**Stored data entries:**
================
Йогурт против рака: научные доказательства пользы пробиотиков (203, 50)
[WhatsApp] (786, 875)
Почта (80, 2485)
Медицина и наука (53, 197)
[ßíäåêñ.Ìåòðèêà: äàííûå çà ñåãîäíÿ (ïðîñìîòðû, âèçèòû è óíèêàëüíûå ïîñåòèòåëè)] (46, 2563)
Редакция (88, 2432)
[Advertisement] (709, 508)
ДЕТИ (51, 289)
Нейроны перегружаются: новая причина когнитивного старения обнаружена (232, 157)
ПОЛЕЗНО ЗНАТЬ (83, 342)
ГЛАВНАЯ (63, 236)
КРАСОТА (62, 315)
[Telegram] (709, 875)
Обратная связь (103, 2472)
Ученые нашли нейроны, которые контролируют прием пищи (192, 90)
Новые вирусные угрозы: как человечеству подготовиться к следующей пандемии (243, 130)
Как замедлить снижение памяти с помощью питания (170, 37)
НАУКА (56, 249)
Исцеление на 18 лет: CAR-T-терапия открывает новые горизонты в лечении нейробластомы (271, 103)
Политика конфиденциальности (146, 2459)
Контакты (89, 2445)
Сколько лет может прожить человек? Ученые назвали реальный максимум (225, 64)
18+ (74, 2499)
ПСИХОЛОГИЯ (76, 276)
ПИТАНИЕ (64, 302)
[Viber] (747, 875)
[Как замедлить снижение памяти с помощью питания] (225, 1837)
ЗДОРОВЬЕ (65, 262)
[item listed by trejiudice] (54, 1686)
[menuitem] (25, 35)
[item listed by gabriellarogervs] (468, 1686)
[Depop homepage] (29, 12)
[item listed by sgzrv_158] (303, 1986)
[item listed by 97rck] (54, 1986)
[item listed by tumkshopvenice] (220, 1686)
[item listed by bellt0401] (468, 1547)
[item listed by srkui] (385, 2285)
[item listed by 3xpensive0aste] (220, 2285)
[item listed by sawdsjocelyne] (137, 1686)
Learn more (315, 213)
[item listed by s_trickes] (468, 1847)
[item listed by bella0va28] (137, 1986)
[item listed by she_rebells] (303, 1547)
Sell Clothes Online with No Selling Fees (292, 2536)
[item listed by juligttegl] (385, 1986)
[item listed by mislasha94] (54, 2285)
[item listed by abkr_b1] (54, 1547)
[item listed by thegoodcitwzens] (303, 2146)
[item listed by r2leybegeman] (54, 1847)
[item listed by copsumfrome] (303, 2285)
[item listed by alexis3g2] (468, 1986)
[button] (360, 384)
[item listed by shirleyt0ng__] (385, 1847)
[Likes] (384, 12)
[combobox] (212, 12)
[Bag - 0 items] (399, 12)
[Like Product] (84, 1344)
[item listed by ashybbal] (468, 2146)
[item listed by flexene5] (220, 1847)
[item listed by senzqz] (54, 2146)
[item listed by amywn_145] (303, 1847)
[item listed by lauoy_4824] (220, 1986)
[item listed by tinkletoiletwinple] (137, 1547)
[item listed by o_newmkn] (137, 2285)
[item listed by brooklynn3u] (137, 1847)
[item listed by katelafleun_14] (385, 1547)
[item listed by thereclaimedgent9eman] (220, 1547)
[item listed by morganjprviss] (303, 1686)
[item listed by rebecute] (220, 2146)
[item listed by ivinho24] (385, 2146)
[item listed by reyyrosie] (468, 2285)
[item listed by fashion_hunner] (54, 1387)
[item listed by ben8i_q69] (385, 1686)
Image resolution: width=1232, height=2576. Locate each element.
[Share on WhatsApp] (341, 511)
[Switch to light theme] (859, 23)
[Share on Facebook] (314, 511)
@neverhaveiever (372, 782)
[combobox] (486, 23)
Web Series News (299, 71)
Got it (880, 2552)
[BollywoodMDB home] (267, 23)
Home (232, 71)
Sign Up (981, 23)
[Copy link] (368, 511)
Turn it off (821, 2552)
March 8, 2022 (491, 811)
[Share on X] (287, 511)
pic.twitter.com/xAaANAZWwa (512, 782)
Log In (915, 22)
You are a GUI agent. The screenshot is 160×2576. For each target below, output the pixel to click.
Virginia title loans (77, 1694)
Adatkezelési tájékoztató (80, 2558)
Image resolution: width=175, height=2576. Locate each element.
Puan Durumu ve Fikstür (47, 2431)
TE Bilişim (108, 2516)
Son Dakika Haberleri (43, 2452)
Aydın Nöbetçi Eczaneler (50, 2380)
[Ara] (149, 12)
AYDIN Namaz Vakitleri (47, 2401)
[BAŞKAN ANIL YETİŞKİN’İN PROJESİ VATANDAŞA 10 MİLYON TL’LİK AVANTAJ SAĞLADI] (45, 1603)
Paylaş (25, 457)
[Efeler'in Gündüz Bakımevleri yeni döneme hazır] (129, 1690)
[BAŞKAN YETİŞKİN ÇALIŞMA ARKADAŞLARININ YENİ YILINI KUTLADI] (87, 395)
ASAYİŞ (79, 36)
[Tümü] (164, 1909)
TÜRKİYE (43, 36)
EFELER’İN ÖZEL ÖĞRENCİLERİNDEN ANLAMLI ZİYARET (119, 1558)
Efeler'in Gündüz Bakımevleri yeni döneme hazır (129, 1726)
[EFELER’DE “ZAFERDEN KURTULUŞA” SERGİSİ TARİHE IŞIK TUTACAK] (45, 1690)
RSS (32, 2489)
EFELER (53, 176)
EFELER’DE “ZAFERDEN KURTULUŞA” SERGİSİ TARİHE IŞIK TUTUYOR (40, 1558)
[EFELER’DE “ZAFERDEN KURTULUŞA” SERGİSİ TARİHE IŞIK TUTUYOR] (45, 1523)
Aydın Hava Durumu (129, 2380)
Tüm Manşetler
================
**Problem:** Print the records verbatim, stopping after the "[menuitem] (25, 35)" line.

**Exercise output:**
Йогурт против рака: научные доказательства пользы пробиотиков (203, 50)
[WhatsApp] (786, 875)
Почта (80, 2485)
Медицина и наука (53, 197)
[ßíäåêñ.Ìåòðèêà: äàííûå çà ñåãîäíÿ (ïðîñìîòðû, âèçèòû è óíèêàëüíûå ïîñåòèòåëè)] (46, 2563)
Редакция (88, 2432)
[Advertisement] (709, 508)
ДЕТИ (51, 289)
Нейроны перегружаются: новая причина когнитивного старения обнаружена (232, 157)
ПОЛЕЗНО ЗНАТЬ (83, 342)
ГЛАВНАЯ (63, 236)
КРАСОТА (62, 315)
[Telegram] (709, 875)
Обратная связь (103, 2472)
Ученые нашли нейроны, которые контролируют прием пищи (192, 90)
Новые вирусные угрозы: как человечеству подготовиться к следующей пандемии (243, 130)
Как замедлить снижение памяти с помощью питания (170, 37)
НАУКА (56, 249)
Исцеление на 18 лет: CAR-T-терапия открывает новые горизонты в лечении нейробластомы (271, 103)
Политика конфиденциальности (146, 2459)
Контакты (89, 2445)
Сколько лет может прожить человек? Ученые назвали реальный максимум (225, 64)
18+ (74, 2499)
ПСИХОЛОГИЯ (76, 276)
ПИТАНИЕ (64, 302)
[Viber] (747, 875)
[Как замедлить снижение памяти с помощью питания] (225, 1837)
ЗДОРОВЬЕ (65, 262)
[item listed by trejiudice] (54, 1686)
[menuitem] (25, 35)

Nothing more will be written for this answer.